Python - Extract a PDF page as a jpeg

How can I efficiently save a particular page of a PDF as a jpeg file using Python?

I have a Python Flask web server where PDFs will be uploaded and I want to also store jpeg files that correspond to each PDF page.

This solution is close but it does not result in the entire page being converted to a jpeg.

Solution

The pdf2image library can be used.

You can install it simply using,

pip install pdf2image

Once installed you can use following code to get images.

from pdf2image import convert_from_path
pages = convert_from_path('pdf_file', 500)

Saving pages in jpeg format

for count, page in enumerate(pages):
    page.save(f'out{count}.jpg', 'JPEG')

Edit: the Github repo pdf2image also mentions that it uses pdftoppm and that it requires other installations:

pdftoppm is the piece of software that does the actual magic. It is distributed as part of a greater package called poppler. Windows users will have to install [poppler for Windows] see ** below Mac users will have to install poppler for Mac. Linux users will have pdftoppm pre-installed with the distro (Tested on Ubuntu and Archlinux) if it's not, run sudo apt install poppler-utils.
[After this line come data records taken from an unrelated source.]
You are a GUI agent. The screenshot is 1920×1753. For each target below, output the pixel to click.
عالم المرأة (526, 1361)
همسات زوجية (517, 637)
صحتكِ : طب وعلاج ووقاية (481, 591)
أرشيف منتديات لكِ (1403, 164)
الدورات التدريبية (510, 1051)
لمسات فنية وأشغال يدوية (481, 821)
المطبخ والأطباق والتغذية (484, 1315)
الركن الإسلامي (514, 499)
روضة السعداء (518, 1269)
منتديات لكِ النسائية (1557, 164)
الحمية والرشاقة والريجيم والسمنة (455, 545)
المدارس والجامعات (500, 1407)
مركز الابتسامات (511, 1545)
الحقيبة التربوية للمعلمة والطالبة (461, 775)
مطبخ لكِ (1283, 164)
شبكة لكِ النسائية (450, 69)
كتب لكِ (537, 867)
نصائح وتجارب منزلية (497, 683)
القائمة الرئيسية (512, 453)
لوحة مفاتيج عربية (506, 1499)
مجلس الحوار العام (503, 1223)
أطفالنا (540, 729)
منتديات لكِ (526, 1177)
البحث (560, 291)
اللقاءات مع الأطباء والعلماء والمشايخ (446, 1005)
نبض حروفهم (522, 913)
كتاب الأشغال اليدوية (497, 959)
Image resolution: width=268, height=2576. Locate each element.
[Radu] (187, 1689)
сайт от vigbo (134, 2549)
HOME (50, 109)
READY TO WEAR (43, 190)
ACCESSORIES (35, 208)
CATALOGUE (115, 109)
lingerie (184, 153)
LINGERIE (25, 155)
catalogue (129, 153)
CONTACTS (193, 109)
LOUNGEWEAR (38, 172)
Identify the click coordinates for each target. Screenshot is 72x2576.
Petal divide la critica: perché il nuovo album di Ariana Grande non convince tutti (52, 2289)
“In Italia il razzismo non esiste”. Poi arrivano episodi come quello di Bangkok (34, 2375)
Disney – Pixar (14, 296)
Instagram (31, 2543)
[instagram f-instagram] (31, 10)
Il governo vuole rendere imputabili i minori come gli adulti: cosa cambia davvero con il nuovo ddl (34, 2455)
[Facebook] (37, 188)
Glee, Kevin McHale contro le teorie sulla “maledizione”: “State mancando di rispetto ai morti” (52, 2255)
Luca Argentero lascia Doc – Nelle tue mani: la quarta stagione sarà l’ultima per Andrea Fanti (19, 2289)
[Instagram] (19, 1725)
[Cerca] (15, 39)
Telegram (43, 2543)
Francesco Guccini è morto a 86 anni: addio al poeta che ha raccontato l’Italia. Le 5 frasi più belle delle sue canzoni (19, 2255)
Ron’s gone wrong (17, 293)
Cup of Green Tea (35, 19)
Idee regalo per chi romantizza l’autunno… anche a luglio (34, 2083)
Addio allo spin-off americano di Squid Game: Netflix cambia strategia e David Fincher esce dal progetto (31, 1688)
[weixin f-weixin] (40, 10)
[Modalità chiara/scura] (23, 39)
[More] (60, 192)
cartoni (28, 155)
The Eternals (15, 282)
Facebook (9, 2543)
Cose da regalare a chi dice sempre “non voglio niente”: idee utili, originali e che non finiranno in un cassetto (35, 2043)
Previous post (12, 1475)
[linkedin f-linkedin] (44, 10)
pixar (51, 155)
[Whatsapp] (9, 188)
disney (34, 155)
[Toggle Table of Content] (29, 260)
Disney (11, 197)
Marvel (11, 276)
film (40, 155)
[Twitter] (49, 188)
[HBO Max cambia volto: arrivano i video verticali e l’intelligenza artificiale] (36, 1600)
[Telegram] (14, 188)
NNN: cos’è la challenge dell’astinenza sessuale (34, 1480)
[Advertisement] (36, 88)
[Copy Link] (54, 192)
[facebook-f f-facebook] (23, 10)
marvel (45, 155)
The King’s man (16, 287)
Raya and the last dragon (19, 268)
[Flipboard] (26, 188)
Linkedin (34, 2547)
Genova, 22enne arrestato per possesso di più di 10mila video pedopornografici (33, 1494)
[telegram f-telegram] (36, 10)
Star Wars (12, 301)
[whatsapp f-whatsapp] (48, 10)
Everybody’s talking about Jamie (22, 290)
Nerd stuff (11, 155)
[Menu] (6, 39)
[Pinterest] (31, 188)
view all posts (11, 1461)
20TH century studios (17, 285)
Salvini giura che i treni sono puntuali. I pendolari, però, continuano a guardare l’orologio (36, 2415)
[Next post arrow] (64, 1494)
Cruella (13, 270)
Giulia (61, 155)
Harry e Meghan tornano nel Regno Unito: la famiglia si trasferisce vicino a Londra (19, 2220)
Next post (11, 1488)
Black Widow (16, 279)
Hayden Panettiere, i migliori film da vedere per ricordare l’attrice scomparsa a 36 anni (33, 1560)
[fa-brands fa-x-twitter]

You can install the latest version under Windows using anaconda by doing:

conda install -c conda-forge poppler

** note: Windows 64 bit versions upto 24.08 are available at https://github.com/oschwartz10612/poppler-windows but note that for 32 bit 22.02 was the last one included in TeXLive 2022 (https://poppler.freedesktop.org/releases.html) so you'll not be getting the latest features or bug fixes.